11.3 La Forza di Attrito.



   In questo capitolo ci occuperemo di capire un po' piu' a fondo il fenomeno dell'attrito. Questo e' un problema molto complesso, qui studieremo due casi alquanto semplici che hanno a che fare con due tipi di attrito: statico e dinamico. Come al solito dovremo fare degli esperimenti per comprendere questo fenomeno.

   mostra un apparato sperimentale che permette di comprendere l'attrito statico e dinamico.   


Figura 1.11.3 La forza di attrito. I pulsanti permettono di evidenziare le forze in gioco. I cursori modificano i pesi dei corpi.

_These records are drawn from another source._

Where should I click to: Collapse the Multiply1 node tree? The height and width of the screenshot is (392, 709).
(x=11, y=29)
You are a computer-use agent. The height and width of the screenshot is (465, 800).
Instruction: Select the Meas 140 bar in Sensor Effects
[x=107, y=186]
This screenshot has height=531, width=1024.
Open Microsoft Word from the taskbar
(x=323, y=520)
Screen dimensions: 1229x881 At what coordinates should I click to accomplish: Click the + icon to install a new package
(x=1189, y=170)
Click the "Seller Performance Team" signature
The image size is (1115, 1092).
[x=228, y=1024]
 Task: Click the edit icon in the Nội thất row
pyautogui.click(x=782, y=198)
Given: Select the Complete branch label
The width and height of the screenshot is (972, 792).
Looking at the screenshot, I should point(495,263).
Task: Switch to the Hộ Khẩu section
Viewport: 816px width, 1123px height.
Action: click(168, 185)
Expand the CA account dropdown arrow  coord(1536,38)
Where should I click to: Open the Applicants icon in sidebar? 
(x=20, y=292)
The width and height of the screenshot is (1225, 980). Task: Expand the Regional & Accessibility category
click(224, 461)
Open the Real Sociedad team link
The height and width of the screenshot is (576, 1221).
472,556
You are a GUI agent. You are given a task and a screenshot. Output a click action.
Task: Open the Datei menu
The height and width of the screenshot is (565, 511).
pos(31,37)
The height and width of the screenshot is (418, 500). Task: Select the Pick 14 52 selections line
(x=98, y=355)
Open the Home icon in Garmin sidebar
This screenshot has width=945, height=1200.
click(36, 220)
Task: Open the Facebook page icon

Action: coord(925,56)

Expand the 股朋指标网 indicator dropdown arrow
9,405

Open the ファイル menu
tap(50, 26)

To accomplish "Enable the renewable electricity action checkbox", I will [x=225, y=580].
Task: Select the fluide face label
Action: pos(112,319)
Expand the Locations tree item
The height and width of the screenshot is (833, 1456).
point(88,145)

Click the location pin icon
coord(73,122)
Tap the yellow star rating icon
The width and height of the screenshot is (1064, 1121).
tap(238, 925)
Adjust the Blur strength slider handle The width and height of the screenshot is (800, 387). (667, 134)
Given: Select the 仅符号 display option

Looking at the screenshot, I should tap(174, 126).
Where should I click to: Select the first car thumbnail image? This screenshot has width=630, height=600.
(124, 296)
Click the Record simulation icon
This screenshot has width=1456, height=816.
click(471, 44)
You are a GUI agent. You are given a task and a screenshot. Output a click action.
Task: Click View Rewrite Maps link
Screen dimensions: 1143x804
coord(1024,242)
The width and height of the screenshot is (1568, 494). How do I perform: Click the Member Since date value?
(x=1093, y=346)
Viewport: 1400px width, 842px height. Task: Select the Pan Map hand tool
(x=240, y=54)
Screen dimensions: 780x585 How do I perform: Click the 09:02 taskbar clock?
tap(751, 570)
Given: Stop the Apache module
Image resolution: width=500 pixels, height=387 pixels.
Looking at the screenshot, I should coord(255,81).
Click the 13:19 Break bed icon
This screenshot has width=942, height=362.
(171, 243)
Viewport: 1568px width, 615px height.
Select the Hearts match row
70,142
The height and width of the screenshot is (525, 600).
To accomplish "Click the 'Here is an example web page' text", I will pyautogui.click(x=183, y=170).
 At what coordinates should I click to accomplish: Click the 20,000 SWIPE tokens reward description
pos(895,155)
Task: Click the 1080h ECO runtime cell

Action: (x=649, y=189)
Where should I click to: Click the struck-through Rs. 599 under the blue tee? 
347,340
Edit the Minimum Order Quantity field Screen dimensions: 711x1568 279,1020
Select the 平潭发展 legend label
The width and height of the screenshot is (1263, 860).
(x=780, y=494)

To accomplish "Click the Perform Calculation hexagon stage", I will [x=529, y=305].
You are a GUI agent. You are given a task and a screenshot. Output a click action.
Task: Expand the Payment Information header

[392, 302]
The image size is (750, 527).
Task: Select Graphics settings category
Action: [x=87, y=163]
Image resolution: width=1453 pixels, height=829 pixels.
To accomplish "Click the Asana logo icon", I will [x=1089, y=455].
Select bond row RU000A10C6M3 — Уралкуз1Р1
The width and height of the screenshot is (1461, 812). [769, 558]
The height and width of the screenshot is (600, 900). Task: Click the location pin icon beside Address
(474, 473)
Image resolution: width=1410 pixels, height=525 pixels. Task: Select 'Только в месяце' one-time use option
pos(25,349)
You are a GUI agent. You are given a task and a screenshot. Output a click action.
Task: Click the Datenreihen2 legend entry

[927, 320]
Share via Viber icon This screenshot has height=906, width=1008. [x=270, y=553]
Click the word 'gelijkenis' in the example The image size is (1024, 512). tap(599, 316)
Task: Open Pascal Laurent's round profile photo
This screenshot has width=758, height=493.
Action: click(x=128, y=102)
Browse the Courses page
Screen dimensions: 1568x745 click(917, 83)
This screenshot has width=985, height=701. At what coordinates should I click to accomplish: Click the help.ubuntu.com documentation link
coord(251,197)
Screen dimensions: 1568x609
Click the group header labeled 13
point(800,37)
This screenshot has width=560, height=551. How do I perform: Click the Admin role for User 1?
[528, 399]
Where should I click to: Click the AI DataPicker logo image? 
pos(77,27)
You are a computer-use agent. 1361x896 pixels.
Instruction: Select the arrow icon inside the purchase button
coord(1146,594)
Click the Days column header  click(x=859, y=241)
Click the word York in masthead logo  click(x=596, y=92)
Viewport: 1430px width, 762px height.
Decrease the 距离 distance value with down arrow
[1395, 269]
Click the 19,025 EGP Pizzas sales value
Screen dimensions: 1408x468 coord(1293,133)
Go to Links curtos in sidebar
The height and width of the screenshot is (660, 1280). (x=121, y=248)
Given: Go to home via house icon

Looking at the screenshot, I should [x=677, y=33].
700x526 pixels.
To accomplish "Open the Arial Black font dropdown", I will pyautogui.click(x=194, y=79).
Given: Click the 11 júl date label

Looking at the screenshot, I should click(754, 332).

   Proviamo ad applicare una piccola forza orizzontalmente al piano. L'esperienza quitidiana ci dice che, se proviamo a spingere piano un oggetto abbastanza pesante, questo non si muove. Per poterlo muovere occorre applicare una forza sufficientemente grande. Cosa sta accadendo in questo caso? La II legge di Newton ci dice che se applichiamo ad un corpo una forza questo dovrebbe accelerare, perche' questo non si muove? La risposta e' in una nuova forza che chiameremo forza di attrito statico. Statico perche' viene applicata a corpi a riposo. La spiegazione del fenomeno sta in questi termini. Qualunque corpo anche se apparentemente liscio, in una scala ravvicinata, presenta grandi asperita'. Lo stesso accade per il piano. Se poggiamo un corpo su un piano in realta' la superficie di contatto e' piccolissima in quanto i corpi si toccheranno solo sulle punte delle asperita'. Questo vuol dire che il corpo poggia solo su poche punte che sono soggette a pressioni molto grandi. Quando un materiale e' soggetto a pressioni molto grandi fonde per cui fra corpo e piano dobbiamo immaginare che si formino tante piccole saldature. Quindi per poter muovere un corpo bisogna prima rompere tutte queste saldature. E' per questa ragione che applicando una forza piccola il corpo non si muove. Solo quando avremo applicato una forza sufficientemente grande il corpo si mette in movimento. Quanto vale questa forza? Essa e' proporzionale alla forza con cui il corpo preme sulla superficie, alla forza normale alla superficie. Il coefficiente di proporzionalita' e' $\mu_S$ e viene chiamato coefficiente di attrito statico. Quindi la forza di attrito statico ha un valore massimo definito dalla quantita' $\mu_S N$ e si esprime nel seguente modo:

\begin{displaymath}f_S \le \mu_s N \qquad (1)\end{displaymath}

dove il segno di minore o uguale intende dire che $\mu_S N$ e' il massimo valore della forza di attrito statico che si puo' sviluppare fra le due superfici. Tutto questo puo' essere verificato nella simulazione. Nella condizione di partenza, agendo sul pulsante ``Start'' i corpi non si muovono. La forza di attrito $f_S$ e' uguale e di segno contrario alla tensione del filo T. Aumentando il peso P di un'altra unita', il sistema rimane ancora in equilibrio. La forza di attrito statico eguaglia ancora la tensione che e' cresciuta in corrispondenza. Aumantando ancora il peso P il sistema si mette in movimento, la tensione ha superato la forza massima di attrito statico e ora l'attrito diventa dinamico, infatti la forza di attrito diminuisce. Si puo' ora modificare la forza normale alla superficie aumentando il peso del corpo e ripetere la procedura. Si vedra' ora che occorrono piu' pesi per mettere in movimento il sistema in quanto, essendo aumentata N e' cresciuta in corrispondenza anche la forza massima di attrito statico. Cosa accade quando il corpo si mette in movimento? Ora possiamo immaginare che le saldature siano state gia' rotte e il corpo per potersi muovere deve solo vincere le asperita'. Si sviluppa un nuovo attrito che chiameremo attrito dinamico. La forza di attrito dinamico si scrive:

\begin{displaymath}f_D = \mu_D N \qquad (2)\end{displaymath}

dove $\mu_D$ e' il coefficiente di attrito dinamico ed N e' sempre la forza normale alla superficie. Una proprieta' importante dell'attrito e' che $\mu_S$ e' sempre maggiore di $\mu_D$. Questo riflette l'esperienza quotidiana che ci vuole una forza notevole per mettere in movimento un oggetto pesante poggiato sul pavimento, ma e' relativamente piu' semplice tenerlo in moto.